元公認会計士で金融業界出身の岸田氏は、現行税制が「公平・中立・簡素」の三原則から逸脱していると厳しく指摘し、基礎控除の所得制限撤廃と累進課税制度の根本的見直しを提唱しました。 具体的な改革方向として、岸田氏は「あらゆる所得制限をなくし、基礎控除のカベも撤廃する必要があります」と明言しています。

岸田光広議員が税制改革論を展開、基礎控除所得制限の「二重調整」を痛烈批判

国民民主党の岸田光広衆議院議員(埼玉4区)が2024年12月20日、税制に対する包括的な見解を自身のSNSで発表し、注目を集めています。元公認会計士で金融業界出身の岸田氏は、現行税制が「公平・中立・簡素」の三原則から逸脱していると厳しく指摘し、基礎控除の所得制限撤廃と累進課税制度の根本的見直しを提唱しました。同党が推進する「178万円の壁」政策の理論的背景を示すとともに、政府の複雑な税制設計を「調整の二重化」として批判しています。

基礎控除所得制限を「不合理」と断罪


岸田氏は特に基礎控除の所得制限について痛烈な批判を展開しました。「基礎控除は『最低限の生活費には税をかけない』という趣旨の控除です。しかし所得制限を設けることで、ある線を超えた人は控除が減り、生活費に課税される形となります」と指摘し、制度の根本的な矛盾を突いています。

さらに岸田氏は「累進課税によってすでに担税力に応じた負担調整が行われているのに、さらに控除の制限を加えることは、調整の二重化であり、境目の人ほど不利になるという不合理を生みます」と論理的に分析しました。これは現在の政府税制が抱える構造的欠陥を会計専門家の視点で明確に示したものとして評価されています。

岸田氏は「103万円の壁」などの所得境界について「働く意欲を抑制する典型的な制度上の問題」と位置付け、「わずかに収入が増えるだけで、税や社会保険の負担が急増し、手取りが思ったほど増えないと感じる人が多く存在します」と実態を説明しています。

「基礎控除に所得制限かけるなんておかしすぎる」
「累進課税があるのになぜ二重に調整するのか」
「岸田議員の説明めっちゃわかりやすい」
「会計士の視点で税制を見直してほしい」
「働き控えをなくすのは急務だと思う」

アメリカ型税制をモデルに抜本改革提唱


岸田氏は現行制度の対案として、アメリカの税制を参考にした大胆な改革案を提示しています。「アメリカでは、基礎控除は原則一律で、所得制限が少なく、誰がどれだけ税を負担するかが直感的に分かります。さらに、低所得者支援は給付付き税額控除などで明示されており、『誰がどれだけ助けられるか』が透明です」と評価しました。

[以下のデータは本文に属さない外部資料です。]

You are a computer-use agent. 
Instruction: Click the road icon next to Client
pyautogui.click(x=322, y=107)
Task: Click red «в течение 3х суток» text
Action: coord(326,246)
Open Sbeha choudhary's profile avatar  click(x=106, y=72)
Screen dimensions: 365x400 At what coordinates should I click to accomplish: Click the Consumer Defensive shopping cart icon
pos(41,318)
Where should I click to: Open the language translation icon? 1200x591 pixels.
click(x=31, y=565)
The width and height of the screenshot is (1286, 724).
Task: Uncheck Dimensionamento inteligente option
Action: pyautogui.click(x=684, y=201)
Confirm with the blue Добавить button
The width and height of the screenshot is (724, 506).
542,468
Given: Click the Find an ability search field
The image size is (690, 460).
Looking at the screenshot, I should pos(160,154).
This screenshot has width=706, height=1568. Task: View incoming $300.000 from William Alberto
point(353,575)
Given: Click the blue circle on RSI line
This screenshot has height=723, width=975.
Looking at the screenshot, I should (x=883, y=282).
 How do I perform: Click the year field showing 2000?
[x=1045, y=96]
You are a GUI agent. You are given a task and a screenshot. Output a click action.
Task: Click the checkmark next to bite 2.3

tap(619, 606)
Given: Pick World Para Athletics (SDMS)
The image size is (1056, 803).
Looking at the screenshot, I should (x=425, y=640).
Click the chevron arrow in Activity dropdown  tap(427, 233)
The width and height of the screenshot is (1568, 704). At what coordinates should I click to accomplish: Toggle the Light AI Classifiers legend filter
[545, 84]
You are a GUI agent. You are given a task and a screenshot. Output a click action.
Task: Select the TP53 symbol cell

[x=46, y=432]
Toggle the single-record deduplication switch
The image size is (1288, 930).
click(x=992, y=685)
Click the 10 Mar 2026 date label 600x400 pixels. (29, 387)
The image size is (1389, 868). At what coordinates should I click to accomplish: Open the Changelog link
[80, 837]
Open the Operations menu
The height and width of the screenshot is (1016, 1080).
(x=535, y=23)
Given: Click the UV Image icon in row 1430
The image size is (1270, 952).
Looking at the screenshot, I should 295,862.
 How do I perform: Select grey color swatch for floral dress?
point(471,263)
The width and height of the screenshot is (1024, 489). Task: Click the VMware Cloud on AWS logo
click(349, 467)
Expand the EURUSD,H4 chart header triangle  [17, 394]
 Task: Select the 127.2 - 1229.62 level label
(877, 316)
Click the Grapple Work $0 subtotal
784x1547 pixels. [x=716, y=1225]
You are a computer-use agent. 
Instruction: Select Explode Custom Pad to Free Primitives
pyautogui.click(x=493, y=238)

具体的な改革方向として、岸田氏は「あらゆる所得制限をなくし、基礎控除のカベも撤廃する必要があります」と明言しています。これは国民民主党が掲げる「178万円の壁」政策をさらに発展させた抜本的な改革案といえます。

岸田氏は「累進課税によってすでに担税力に応じた負担調整は行われているため、所得制限は不要です」と断じ、「再分配が必要な場合は、給付や税額控除など、誰にでも分かりやすく見える形で行うべきです」と代替手段を示しています。

民間経験を政治に活かす異色の経歴


今回の税制論を展開した岸田光広氏は、1967年生まれの57歳で、早稲田大学社会科学部卒業後、アメリカのメリーランド大学大学院でMBAを取得した異色の経歴を持ちます。信金中央金庫でトレーダーとして証券業務に従事し、米ファイザーでは財務会計業務、アルパインでは財務責任者としてハンガリー駐在を経験しました。

米公認会計士(CPA)の資格を持つ岸田氏は、2024年10月の衆議院選挙で国民民主党から埼玉4区で初当選を果たしました。それまでは尼崎市議会議員を3期10年間務め、民間の金融・会計専門知識を地方政治に活かしてきた実績があります。

現在は国民民主党の政務調査副会長として、同党の看板政策である「年収の壁」対策の理論的支柱を担っています。12月18日には高市早苗首相との会談で、年収の壁を178万円に引き上げることで正式合意したばかりで、岸田氏の専門知識が政策実現に大きく貢献したとみられています。

「取りやすいところから取る」政治を痛烈批判


岸田氏は現在の税制運営についても厳しい視線を向けています。「『取りやすいところから取る』という考え方も問題です。制度を理解しにくい層や、声を上げにくい層から税を徴収することは、短期的には税収確保に有効かもしれませんが、長期的には経済全体の活力を削ぐ行為です」と指摘しました。

特に「働く人や挑戦する人が報われなければ、努力や能力を最大限に発揮できず、雇用や賃金の成長が停滞します。その結果、最終的に低所得者層が最も大きな被害を受けることになります」と分析し、現行制度が結果的に弱者を害している構造を浮き彫りにしています。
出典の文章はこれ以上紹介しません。